28.11.05

Une des visions que j'ai: je vis dans une petite maison en campagne. Le matin j'écris, et l'après-midi je coupe mon bois et m'occupe du jardin ou de la maison. Petite vie tranquille de création et d'entretien, de communion avec le monde et l'esprit. Un peu comme faisait ce poète-vigneron suisse sur lequel j'avais lu un article dans le Monde, il y a jolie lurette. Sympathique. Or, après avoir vu The End of Suburbia, je me demande si une vie de ce genre ne sera pas de toute manière inévitable. Sauf qu'il n'y aura peut-être pas de maison en campagne. Ou qu'il manquera le petit aspect romantique dont mon esprit baigne tout cela.

Car le grand bouleversement qui ne manquera pas de venir si le monde suit la courbe descendante de la disponibilité du pétrole, ce grand boulerversement aura des effets profonds. À quoi travaillerons-nous? Combien d'entre nous occupons à présent des emplois qui n'auraient plus de raison d'être dans une économie qui ne serait plus de loisirs mais de subsistance? Notre paysage de routes sous-utilisées, que deviendrait-il? Et toutes ces maisons bâties au «Parcours du cerf», une fois abandonnées, que deviendront-elles? On peut espérer que, pillées comme les pyramides d'autrefois, les matériaux qui les constituent seront au moins réutilisés. Mais que faire avec du vieux gypse et des planches de faux bois? Avec des portes d'armoire en mélamine et des planches de recouvrement en vinyle? (La fin du pétrole aurait au moins ceci de bon que ces dernières disparaîtraient probablement!)

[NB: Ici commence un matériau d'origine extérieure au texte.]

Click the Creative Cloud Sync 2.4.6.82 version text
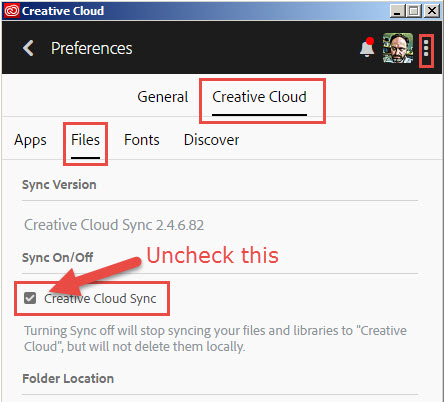The image size is (444, 402). pyautogui.click(x=114, y=225)
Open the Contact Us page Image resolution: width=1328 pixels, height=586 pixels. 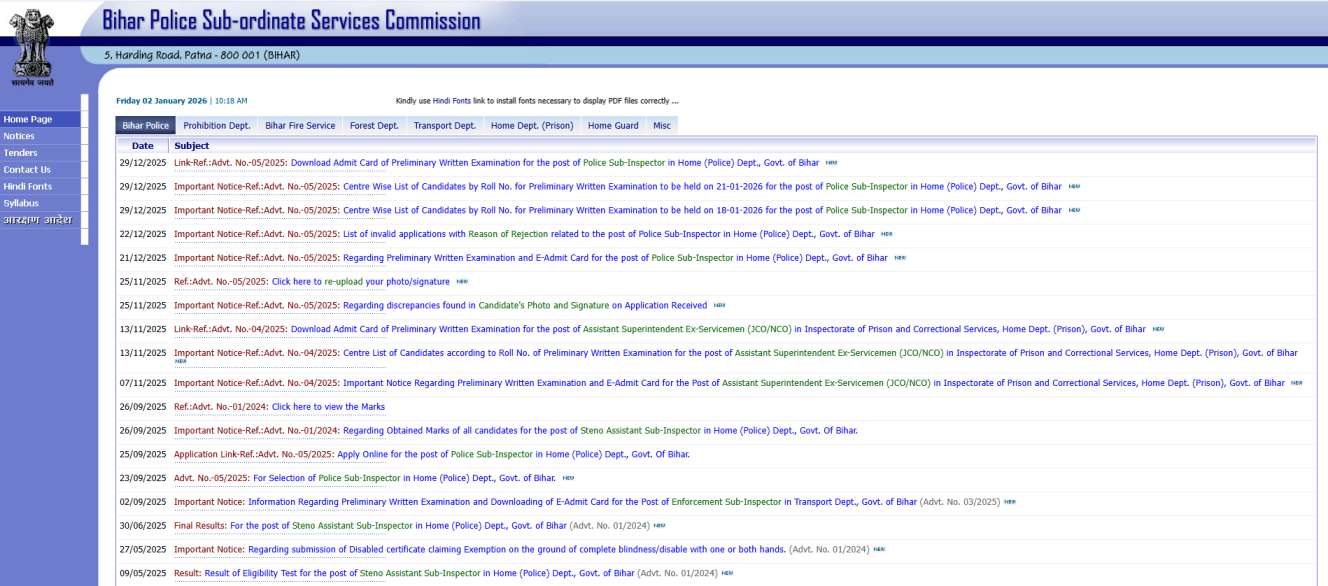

Aurons-nous encore de quoi construire et faire fonctionner nos ordinateurs? De quoi communiquer, tenir le Web en vie par exemple? J'ai lu quelque part que Nicola Tesla avait supposément découvert une façon de capter et d'utiliser l'énergie contenue dans l'environnement, je ne sais plus s'il s'agissait de celle qui provient du soleil ou de l'électromagnétisme de la terre, ou quoi encore. Peut-être (re)découvrirons-nous cela, et que le grand bouleversement sera dévié. Mais peut-être aussi que je devrai modifier ma vision. Après tout, l'après-midi pourrait ne pas suffir pour le travail nécessaire à nourrir la famille. Le papier ira-t-il jusqu'à manquer? Alors je lancerai mes mots dans les airs, entre deux rangs de carottes, pour le bénéfice des moineaux qui, eux, ne verraient rien de changé à leur ordinaire... sauf peut-être d'être chassés plus souvent.